- _Selected extract_:
*****
ARe 321 Flashcards
Reinsurance
The transfer of insurance risk from one insurer to another through a contractual agreement under which one
insurer (the reinsurer) agrees, in return for a reinsurance premium, to indemnify another insurer (the primary insurer) for some or all of the financial consequences of certain loss exposures covered by the primary’s insurance
policies.
Portfolio reinsurance
Reinsurance that transfers to the reinsurer liability for an entire type of insurance, territory, or book of business after the primary insurer has issued the policies.
Securitization of risk
The use of securities or financial instruments (for example, stocks, bonds, commodities, financial futures) to finance an insurer’s exposure to catastrophic loss.
Special purpose vehicle (SPV)
A facility established for the purpose of purchasing income-producing assets from an organization, holding title to them, and then using those assets to collateralize securities that will be sold to investors.
Strike price
The price at which the stock or commodity underlying a call option (such as a warrant) or a put option can be purchased (called) or sold (put) during a specified period.
Ceding commission
An amount paid by the reinsurer to the primary insurer to cover part or all of the primary insurer’s policy acquisition expenses and other costs.
Profit-sharing commission
A ceding commission that is contingent on the reinsurer realizing a predetermined percentage of excess profit on ceded loss exposures.
*****
- _Given data_:
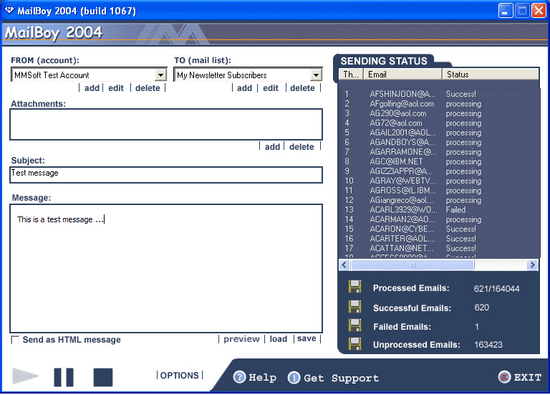Stop sending with the square stop button
The height and width of the screenshot is (395, 550).
click(103, 377)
*****
- _Required task_:
Reproduce the reinsurance flashcard text above in full, word for word.

- _Result for this exercise_:
ARe 321 Flashcards
Reinsurance
The transfer of insurance risk from one insurer to another through a contractual agreement under which one
insurer (the reinsurer) agrees, in return for a reinsurance premium, to indemnify another insurer (the primary insurer) for some or all of the financial consequences of certain loss exposures covered by the primary’s insurance
policies.
Portfolio reinsurance
Reinsurance that transfers to the reinsurer liability for an entire type of insurance, territory, or book of business after the primary insurer has issued the policies.
Securitization of risk
The use of securities or financial instruments (for example, stocks, bonds, commodities, financial futures) to finance an insurer’s exposure to catastrophic loss.
Special purpose vehicle (SPV)
A facility established for the purpose of purchasing income-producing assets from an organization, holding title to them, and then using those assets to collateralize securities that will be sold to investors.
Strike price
The price at which the stock or commodity underlying a call option (such as a warrant) or a put option can be purchased (called) or sold (put) during a specified period.
Ceding commission
An amount paid by the reinsurer to the primary insurer to cover part or all of the primary insurer’s policy acquisition expenses and other costs.
Profit-sharing commission
A ceding commission that is contingent on the reinsurer realizing a predetermined percentage of excess profit on ceded loss exposures.